IBM has developed several new materials that make selectively depositing materials on features as small as 15nm.
The methods involved are described in a paper published in Applied Materials & Interfaces by an IBM team headed up by Rudy Wojtecki. Traditional fabrication methods involving coating, patterning, and stripping can be bypassed through the use of what's called selective area atomic layer deposition or SA-ALD.
While the employment of selective deposition isn’t revolutionary, several new self-assembled monolayers (SAMs) developed at IBM now make it possible for selective deposition to be applied at a scale tiny enough to be relevant for building state-of-the-art semiconductors.
Selected Area Atomic Layer Deposition
The method described in the IBM paper involves selectively depositing material on areas as small as 15nm by growing a film on a selected area, as illustrated by the blue “Material 2” in the illustration below.

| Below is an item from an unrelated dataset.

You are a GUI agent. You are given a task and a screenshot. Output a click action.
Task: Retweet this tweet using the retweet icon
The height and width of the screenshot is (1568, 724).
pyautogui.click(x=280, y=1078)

SA-ALD illustrated. Reprinted (adapted) with permission from ACS Appl. Mater. Interfaces 2018, 10(44), pp 38630-38637. Copyright (2018) American Chemical Society.
As Rudy tells it in an article he wrote for IBM, “Enabling fabrication beyond 7nm”, “With traditional methods of fabrication, this would require coating a substrate with resist, patterning the resist through an exposure step, developing the image, depositing an inorganic film and then stripping the resist to give you a patterned inorganic material. We found a way of depositing this inorganic film much more simply, using a self-aligned process.”
In the image above, the Material 1 areas are “blocked”, so atomic layer deposition only takes place in the center on Material 2.
The ALD film can serve as a target for the further building up of a chip, thus enabling self-alignment, especially critical on the tiny scale of 7nm. Imagine if a chip were like a street grid, with one layer being the streets, and another layer, perpendicular to the streets being the avenues.
Even if the methods of fabricating the streets and avenues were both satisfactory, if they don’t line up correctly with respect to each other, all is for naught. Self-alignment belays that risk.
This scanning electron micrograph shows selectively deposited film at different magnifications and includes an inset of pre-patterned tungsten with areas containing inhibitory molecules shown in blue. Image from IBM
In essence, these researchers are working towards the ability to reliably grow nanoscale components.
IBM’s New Self-Assembled Monolayers (SAMs)
IBM has gone beyond the off-the-shelf reagents and is developing new SAM components that make this development practicable. They are:
- Octadecyl phosphoric acid
- Urea-containing component
- Aromatic component
- Photoreactive diyne component
The SAM component that enables IBM’s new method. Reprinted (adapted) with permission from ACS Appl. Mater. Interfaces 2018, 10(44), pp 38630-38637. Copyright (2018) American Chemical Society.s
Moore’s Law Finally Overturned?
There’s little doubt that the number of transistors that can be loaded on an IC won’t be doubling every two years anymore. As Rudy describes in his blog, “current semiconductor fabrication processes are nearing fundamental limits, and the emergence of AI is driving demand for non-traditional computing architectures, new methods to fabricate at the nanoscale are required.”
Indeed, the radius of the hydrogen atom itself is about 0.1 nanometers, only about 100 times the dimensions being discussed in the Applied Materials & Interfaces article. There isn’t much further to go, and every step forward from now on for investigators like Rudy Wojtecki and for groundbreaking organizations like IBM will be more difficult than the last.